Crispy Apricot Chicken-Post Marathon Recovery
In going with the sweet and savory theme that I love so much, I made some crispy chicken with a light coating of apricot jam and breadcrumbs. This recipe couldn’t be any easier, with very minimal ingredients. I’m aiming for more protein rich meals this week to help speed up my recovery. My muscles are slowly starting to repair itself and I’m constantly chugging water to avoid dehydration.

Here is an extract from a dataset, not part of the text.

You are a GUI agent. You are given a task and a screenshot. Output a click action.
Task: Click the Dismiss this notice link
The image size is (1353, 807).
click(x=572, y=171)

This week marks week 1 of post marathon recovery. My training is kind of in a funk right now since I just completed a marathon, but my running group is in the middle of their training program. So while most training plans advise to rest for a couple weeks after the marathon, I’m getting right back out there to continue training. I don’t mind it so much, since I feel pretty good right now, I just hope it doesn’t burn me out in the end. My ‘official’ training for the season actually doesn’t end until June, at the San Diego Rock N Roll Marathon. Yes, long season ahead, but I’m not going to be putting in as many miles as I did last year (40+miles). Instead I’m going to make up those miles with a lot more x-training and strength training. I actually have a 22 miler scheduled on Halloween morning with some friends. We’re going to tackle the hilly Palos Verdes loop so we can stuff our faces with candy later that night
22 miles might be a little soon right after the marathon, but I’m really going to start pushing myself towards the end of a run. Always ask yourself in everything you do, if you can give a little more. Most likely, you can.
Crispy Apricot Chicken
Serves 4
1 tablespoon olive oil
1/2 cup Panko breadcrumbs
4 boneless, skinless chicken breast
Coarse salt and fresh ground pepper
4 teaspoons apricot jam
Directions
1. Preheat the oven to 425 degrees. Lightly brush a rimmed baking sheet with oil
2. Combine oil with Panko breadrumbs
3. Season chicken with salt and pepper; spread one side of each chicken with 1 teaspoon jam. Sprinkle the breadcrumbs over the jam evenly
4. Transfer the chicken, coasted side up to the prepared baking sheet. Bake until the crust is golden and the chicken is cooked throughout. Serve on a bed of wilted greens.